One thing is unmistakable about Cake’s new album: it’s a new Cake album. There is something about the band — a combination of John McCrea’s ironically droning vocals, their twanging guitars and easy-going melodies — that makes all of their songs happily recognizable. But on top of delivering everything their fans have come to know and love about the band, their fifth album adds some ’80s Nintendo-style synthesizers and a little bluegrass to the California group’s distinct sound. Fans of Cake’s first four records won’t be disappointed by “Pressure Chief,” and those who’ve never heard them before won’t be sorry either.
Like only a handful of bands, Cake has an easily identifiable but eclectic sound. On albums like 1996’s “Fashion Nugget” and 1998’s “Prolonging the Magic,” the band mixes together funk, hip-hop, jazz and, of course, good old college rock. Over their five albums they have stuck rigidly to their recipe of tossing together such motley ingredients, and it is a testament to the band that they’ve succeeded in a music world that insists that reinvention equals maturation.
“Pressure Chief” begins the typical fashion: a slightly distorted guitar riff intermixes with short trumpet lines. Off course the sardonic lyrics haven’t been left out, either. “And the muscular cyborg German dudes dance with sexy French Canadians / While the overweight Americans wear their patriotic jumpsuits,” McCrea sings on “Wheels,” the opener.

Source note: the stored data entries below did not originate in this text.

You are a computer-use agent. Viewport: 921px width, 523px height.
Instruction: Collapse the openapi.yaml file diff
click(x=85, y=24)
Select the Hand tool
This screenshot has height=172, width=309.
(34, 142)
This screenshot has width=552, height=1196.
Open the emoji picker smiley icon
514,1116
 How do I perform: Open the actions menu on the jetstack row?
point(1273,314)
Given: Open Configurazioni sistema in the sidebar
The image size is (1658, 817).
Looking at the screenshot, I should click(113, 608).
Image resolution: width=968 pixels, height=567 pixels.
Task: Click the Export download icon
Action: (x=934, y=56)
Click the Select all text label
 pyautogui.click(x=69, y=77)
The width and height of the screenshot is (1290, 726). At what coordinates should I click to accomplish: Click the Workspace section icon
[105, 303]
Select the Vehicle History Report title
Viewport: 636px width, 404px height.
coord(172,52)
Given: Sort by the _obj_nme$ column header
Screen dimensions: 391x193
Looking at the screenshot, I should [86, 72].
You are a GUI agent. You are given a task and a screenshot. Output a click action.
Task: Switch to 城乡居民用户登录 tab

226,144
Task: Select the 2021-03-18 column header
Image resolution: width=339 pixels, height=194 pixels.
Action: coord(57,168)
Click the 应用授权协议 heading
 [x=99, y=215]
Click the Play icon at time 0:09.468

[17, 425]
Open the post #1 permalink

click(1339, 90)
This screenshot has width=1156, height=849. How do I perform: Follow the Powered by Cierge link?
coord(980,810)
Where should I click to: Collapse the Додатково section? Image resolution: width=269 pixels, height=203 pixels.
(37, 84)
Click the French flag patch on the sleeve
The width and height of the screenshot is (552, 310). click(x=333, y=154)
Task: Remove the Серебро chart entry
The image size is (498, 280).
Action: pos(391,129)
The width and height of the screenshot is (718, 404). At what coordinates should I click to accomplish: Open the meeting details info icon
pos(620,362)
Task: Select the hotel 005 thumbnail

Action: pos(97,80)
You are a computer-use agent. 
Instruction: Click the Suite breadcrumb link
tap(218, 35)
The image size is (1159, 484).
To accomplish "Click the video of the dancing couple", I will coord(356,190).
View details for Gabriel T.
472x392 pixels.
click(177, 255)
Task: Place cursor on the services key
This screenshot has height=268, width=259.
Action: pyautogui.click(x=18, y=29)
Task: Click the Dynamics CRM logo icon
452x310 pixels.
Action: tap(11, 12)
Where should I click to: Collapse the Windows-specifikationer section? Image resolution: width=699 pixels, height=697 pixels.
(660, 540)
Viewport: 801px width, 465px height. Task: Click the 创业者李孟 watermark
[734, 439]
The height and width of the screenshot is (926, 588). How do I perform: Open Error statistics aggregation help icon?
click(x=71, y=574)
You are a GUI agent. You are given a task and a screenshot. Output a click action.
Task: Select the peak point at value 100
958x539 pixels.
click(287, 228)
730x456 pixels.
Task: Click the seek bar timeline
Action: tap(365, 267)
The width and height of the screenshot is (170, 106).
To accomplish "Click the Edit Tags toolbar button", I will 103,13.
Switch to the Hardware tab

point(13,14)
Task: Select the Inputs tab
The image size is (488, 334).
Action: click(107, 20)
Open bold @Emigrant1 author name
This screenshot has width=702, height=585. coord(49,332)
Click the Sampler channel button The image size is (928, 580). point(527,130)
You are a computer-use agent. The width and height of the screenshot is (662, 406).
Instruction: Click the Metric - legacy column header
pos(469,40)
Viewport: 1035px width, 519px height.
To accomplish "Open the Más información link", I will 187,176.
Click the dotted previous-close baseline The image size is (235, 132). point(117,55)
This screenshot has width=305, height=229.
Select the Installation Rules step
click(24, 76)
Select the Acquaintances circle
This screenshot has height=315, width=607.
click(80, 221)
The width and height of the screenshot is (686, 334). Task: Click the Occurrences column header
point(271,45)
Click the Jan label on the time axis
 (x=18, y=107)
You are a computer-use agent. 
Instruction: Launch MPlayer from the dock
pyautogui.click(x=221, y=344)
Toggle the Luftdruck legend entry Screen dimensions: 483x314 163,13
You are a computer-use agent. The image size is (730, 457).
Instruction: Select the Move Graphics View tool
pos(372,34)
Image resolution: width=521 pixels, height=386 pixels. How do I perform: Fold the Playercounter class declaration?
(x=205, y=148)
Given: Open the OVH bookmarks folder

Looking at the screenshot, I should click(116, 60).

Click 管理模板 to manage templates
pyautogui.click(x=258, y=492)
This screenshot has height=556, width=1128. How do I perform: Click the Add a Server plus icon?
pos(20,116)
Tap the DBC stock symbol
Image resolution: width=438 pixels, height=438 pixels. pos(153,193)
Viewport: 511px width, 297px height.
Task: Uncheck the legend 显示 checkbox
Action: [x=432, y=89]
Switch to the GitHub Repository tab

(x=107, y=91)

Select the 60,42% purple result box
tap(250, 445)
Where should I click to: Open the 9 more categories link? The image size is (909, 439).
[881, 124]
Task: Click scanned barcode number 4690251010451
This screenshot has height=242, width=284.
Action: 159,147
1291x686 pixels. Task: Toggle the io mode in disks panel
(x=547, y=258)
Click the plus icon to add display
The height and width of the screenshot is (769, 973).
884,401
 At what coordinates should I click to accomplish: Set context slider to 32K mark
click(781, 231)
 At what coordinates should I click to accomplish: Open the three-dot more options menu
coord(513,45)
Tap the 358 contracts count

Sadly, the good trend gets quickly turned around. “No Phone,” the next song, is the album’s weakest track by far. The trance-party panging of bad synthesizer music (which, incidentally, are a reminder of why cell-phones are so hateful) rubs the listener in all the wrong ways. It is the only immediately unlikable song in Cake’s catalogue.
But things quickly pick up. Listening to “Dime” is like swimming in a green frog-suit in a warm, blue, aqueous Nintendo world. The lyrics are wonderfully comfy: “I’m silver-plated I’m underrated / You won’t even pick me up because I’m not enough for a local phone call / I’m a dime, I’m fine, and I shine.” If listening to the track doesn’t remind you of your favorite Cake songs, then at least it should remind you of your childhood.
Of course, McCrea’s absurd metaphors, and the bleeping sound-effects, can get a bit annoying. The gem of the album is its simplest song: the short “End of the Movie” features little more than a Doc Watson-like guitar, bluegrass fiddle and deadpan lyrics. The song mixes North Carolina foothill rolls with an indie-rock sensibility in a way that only bands like Grandaddy have been successful at.
Cake is breaking no new ground with their new album. In fact, they haven’t broken much new ground as a band. But in contrast with bands like Radiohead, whose greatness comes from a constant metamorphosis, Cake can be happily relied on for consistently happy records. “Pressure Chief” is no exception.